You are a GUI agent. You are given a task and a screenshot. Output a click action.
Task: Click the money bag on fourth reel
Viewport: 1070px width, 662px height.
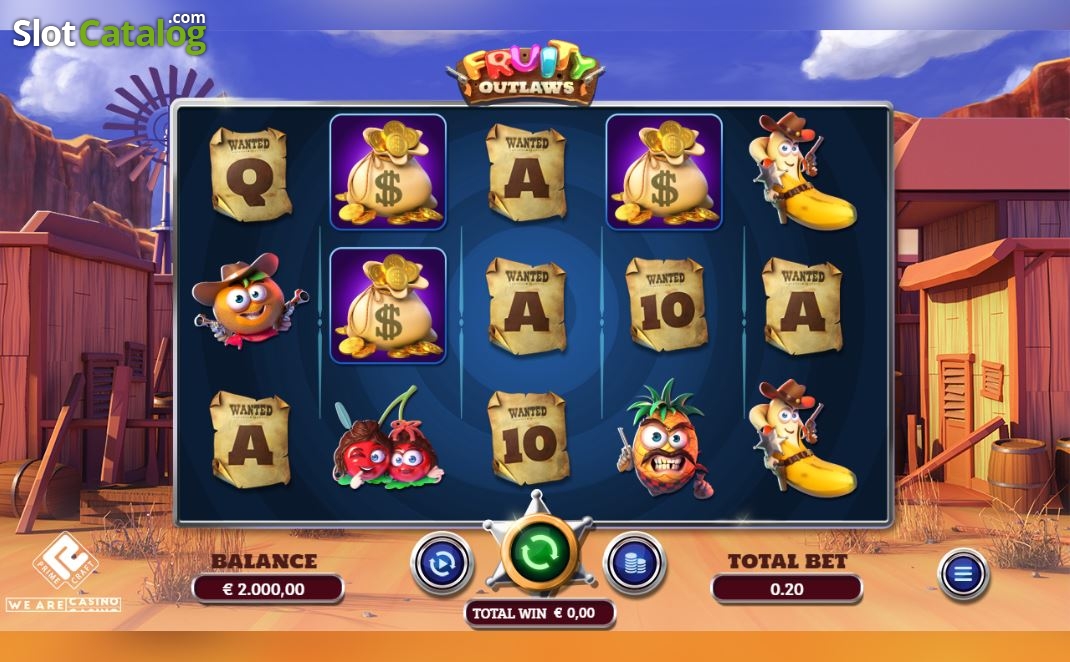pyautogui.click(x=664, y=172)
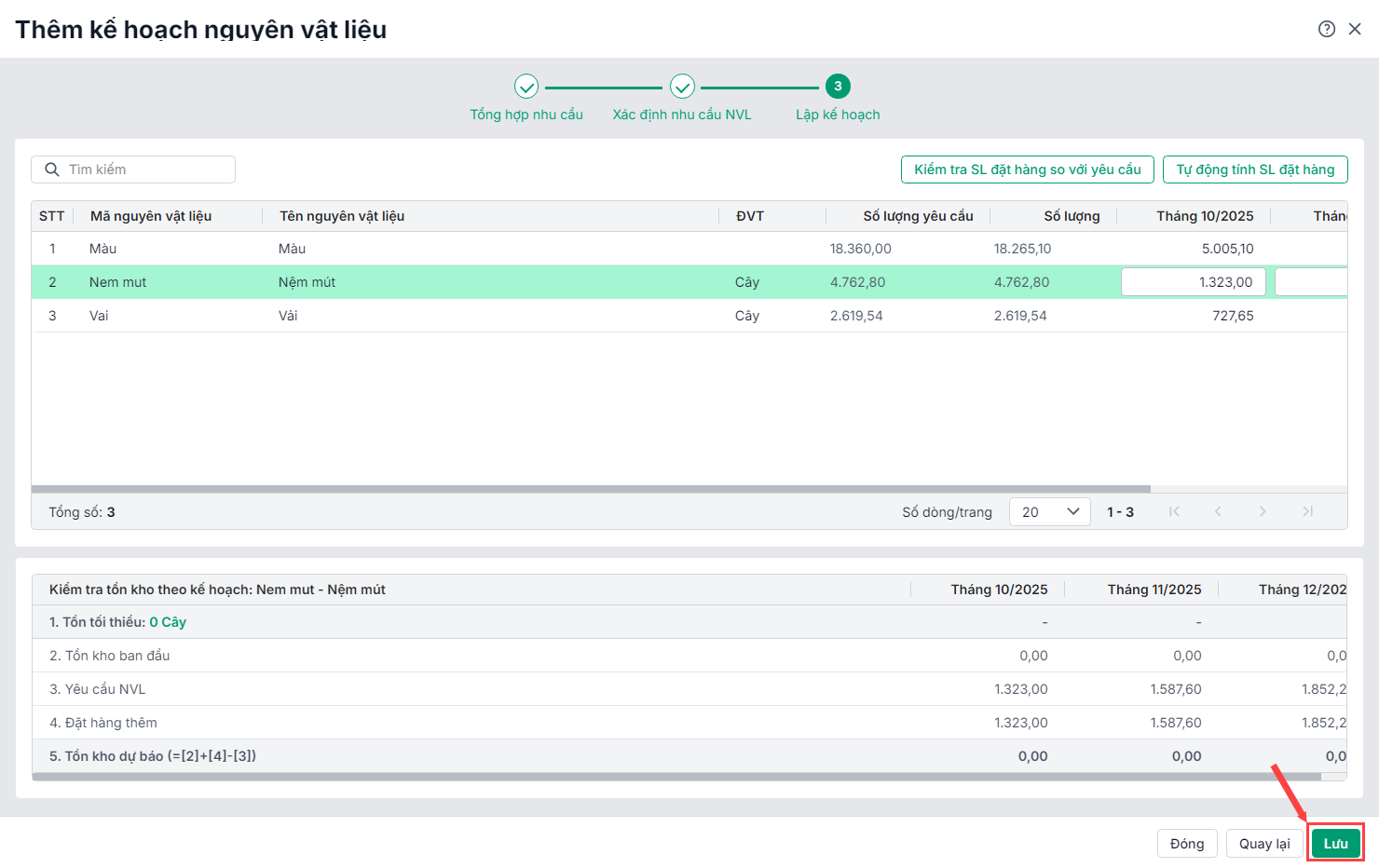Click the Lưu save button
Screen dimensions: 1379x868
pos(1335,843)
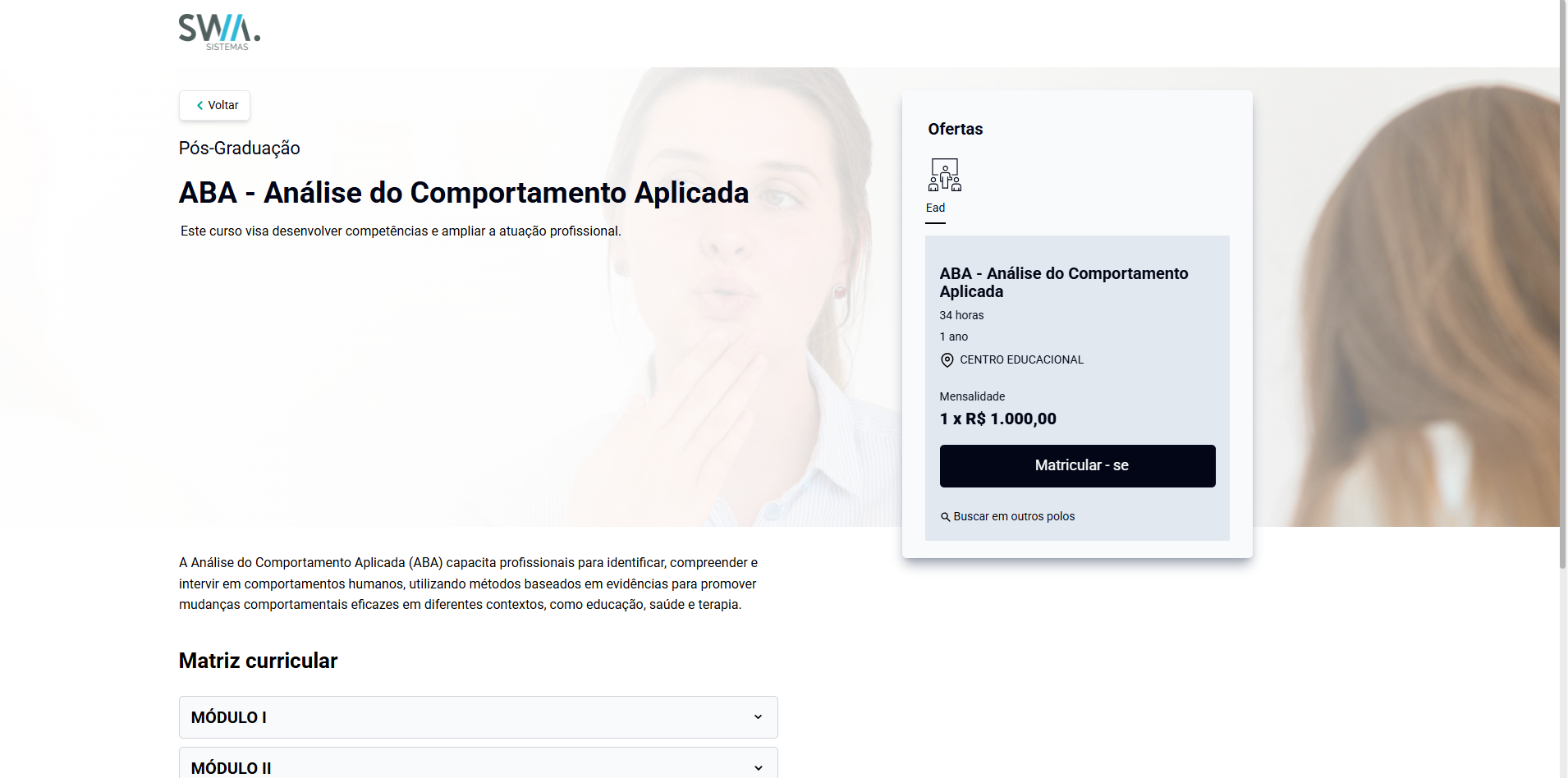Expand MÓDULO II chevron arrow
Screen dimensions: 1568x778
point(758,768)
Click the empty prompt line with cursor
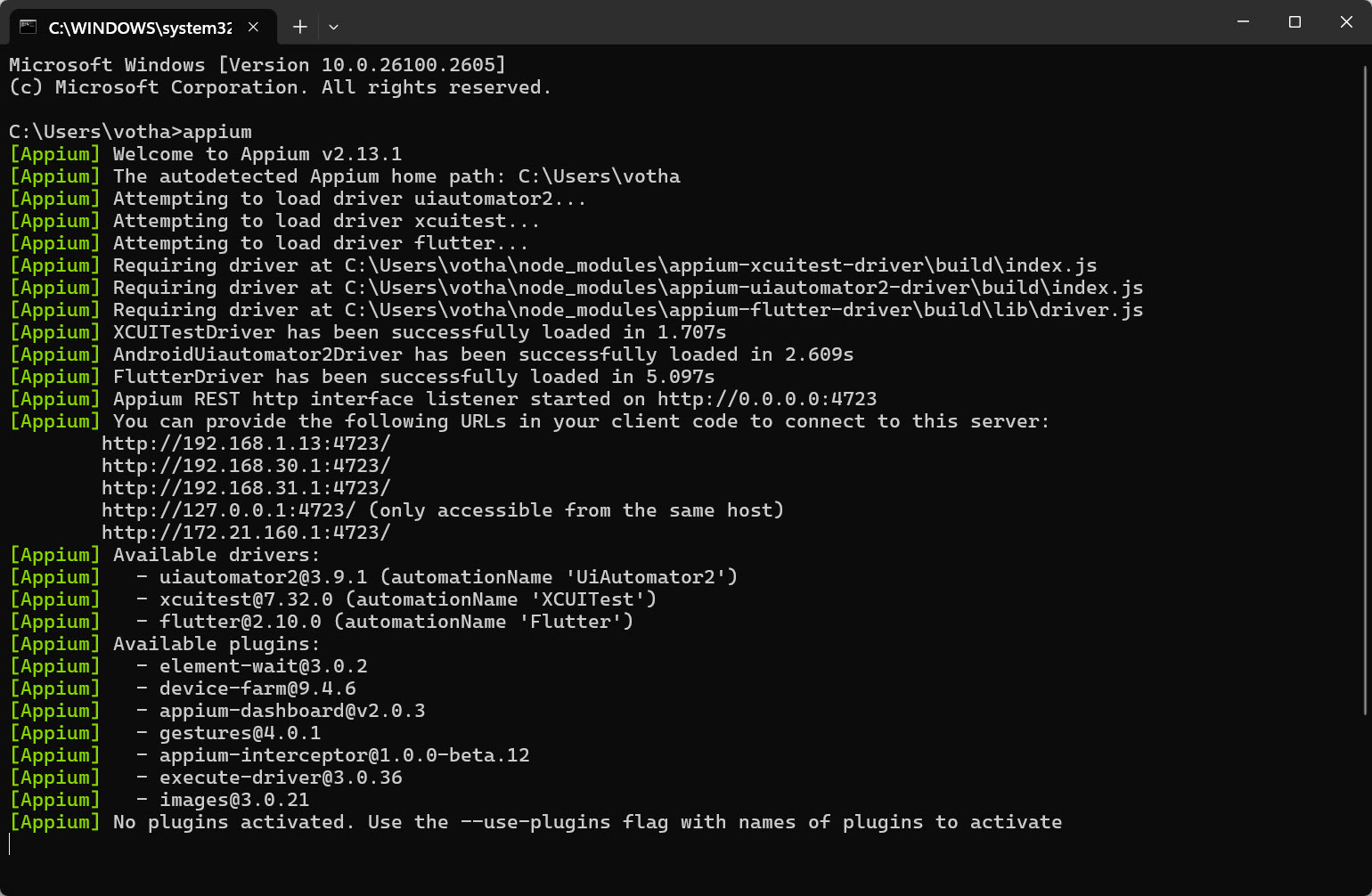Screen dimensions: 1372x896 coord(682,844)
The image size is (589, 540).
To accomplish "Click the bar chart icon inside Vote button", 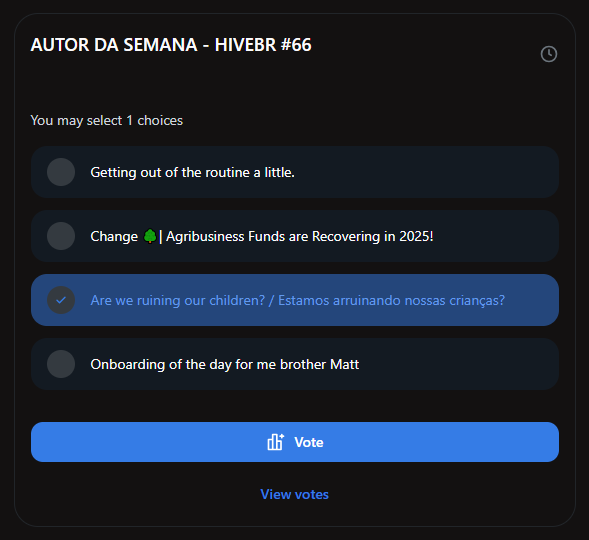I will click(x=276, y=442).
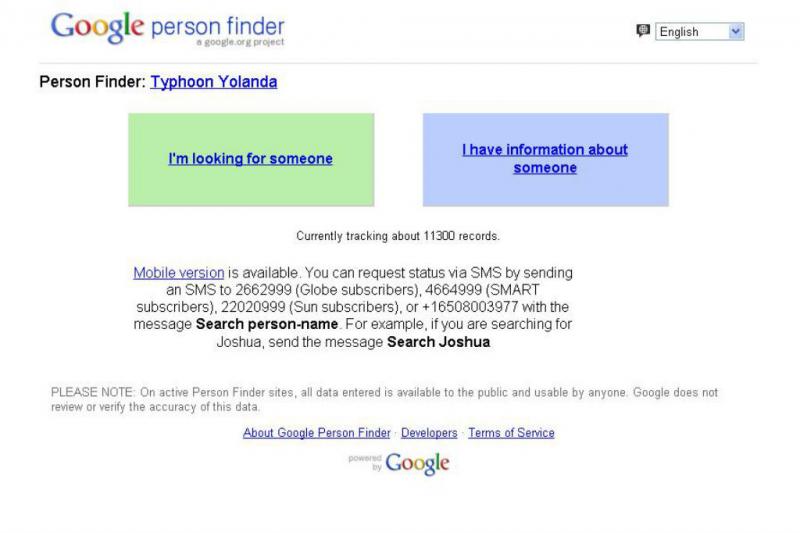
Task: Click the powered by Google logo
Action: pyautogui.click(x=399, y=463)
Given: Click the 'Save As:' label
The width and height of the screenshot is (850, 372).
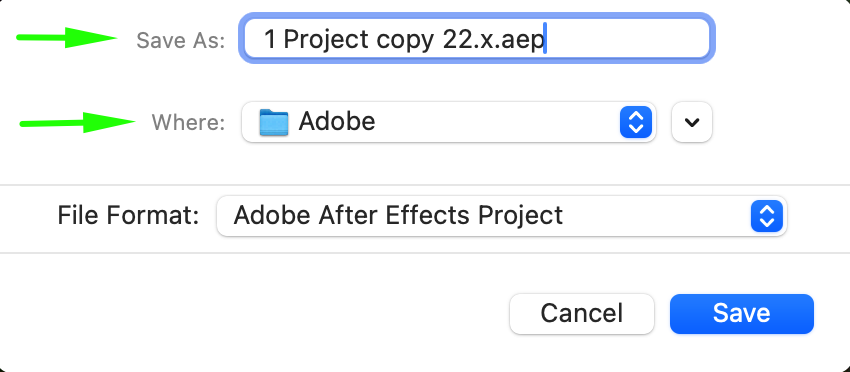Looking at the screenshot, I should (181, 40).
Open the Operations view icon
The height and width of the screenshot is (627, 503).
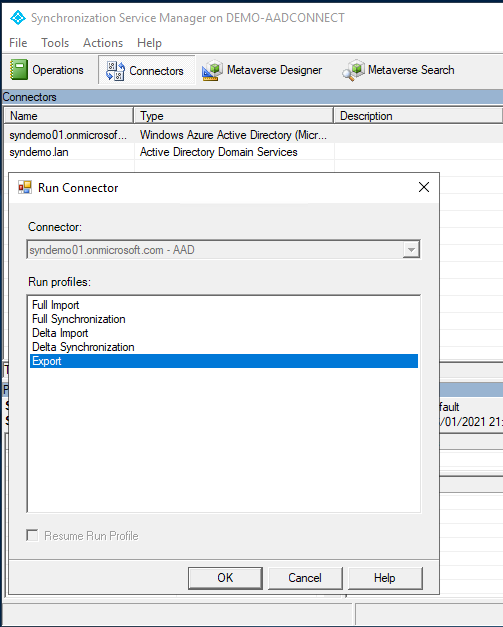[18, 70]
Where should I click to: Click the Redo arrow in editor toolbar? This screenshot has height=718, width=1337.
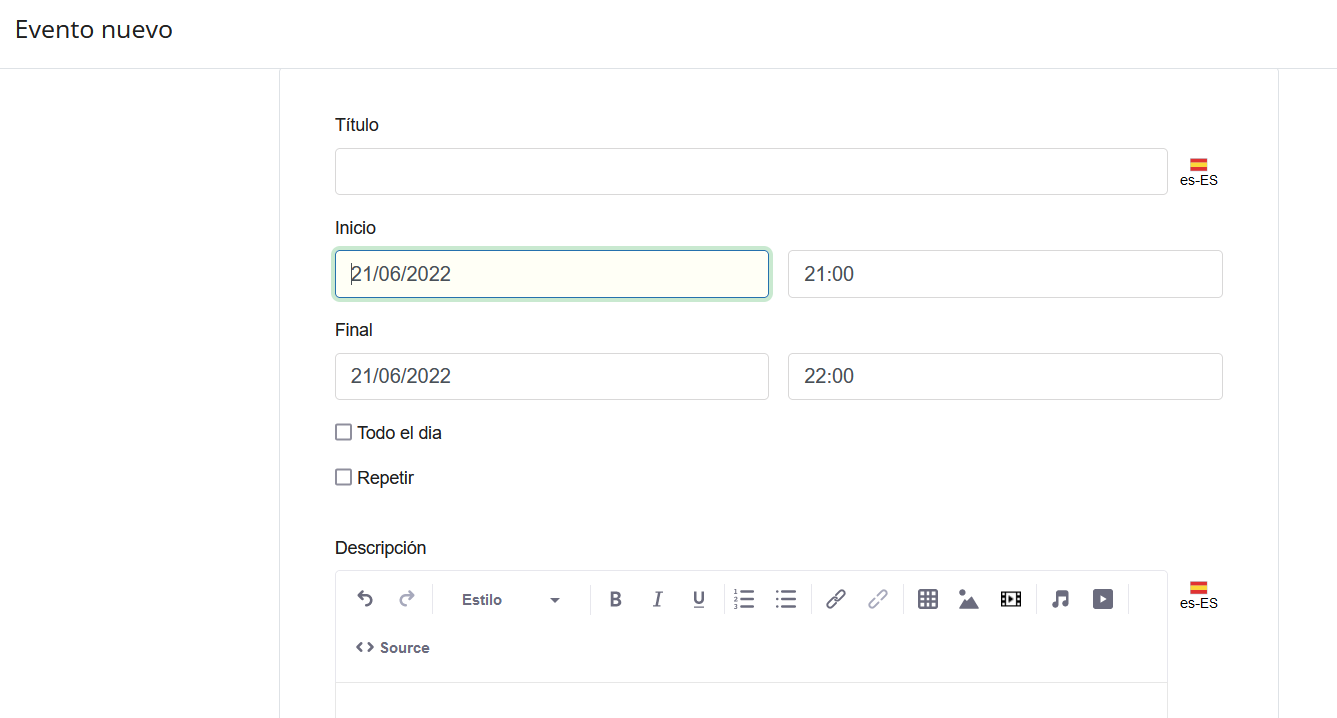tap(407, 599)
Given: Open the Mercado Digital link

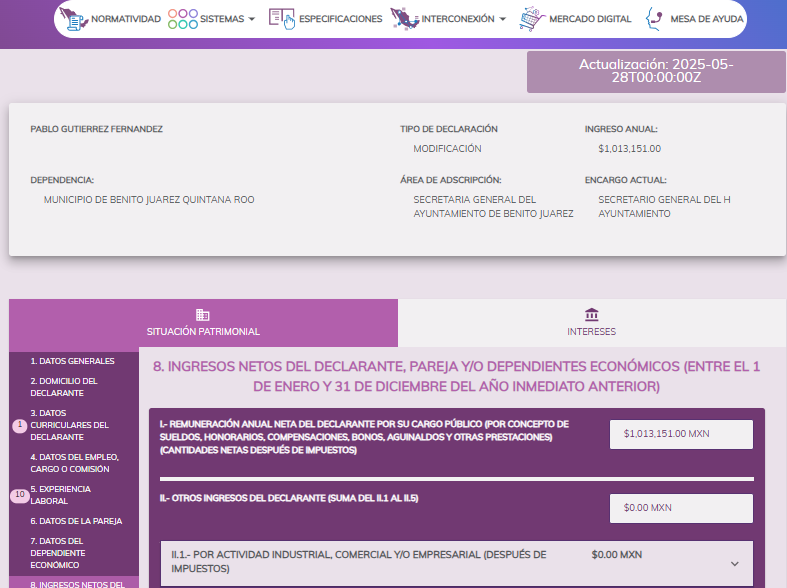Looking at the screenshot, I should [x=591, y=19].
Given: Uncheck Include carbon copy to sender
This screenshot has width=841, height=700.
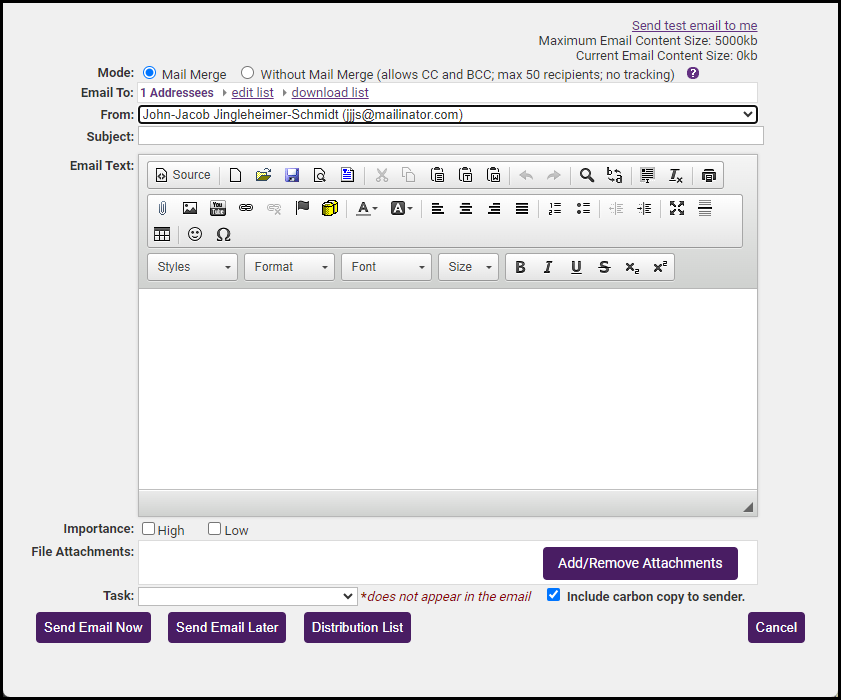Looking at the screenshot, I should point(554,595).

**EXERCISE BRIEF**
Restate, word for word, each line from the one with "Given: Uncheck Include carbon copy to sender" to the end of the entries, both included, and keep every picture out.

**ANSWER TO THE EXERCISE**
Given: Uncheck Include carbon copy to sender
This screenshot has width=841, height=700.
Looking at the screenshot, I should point(554,595).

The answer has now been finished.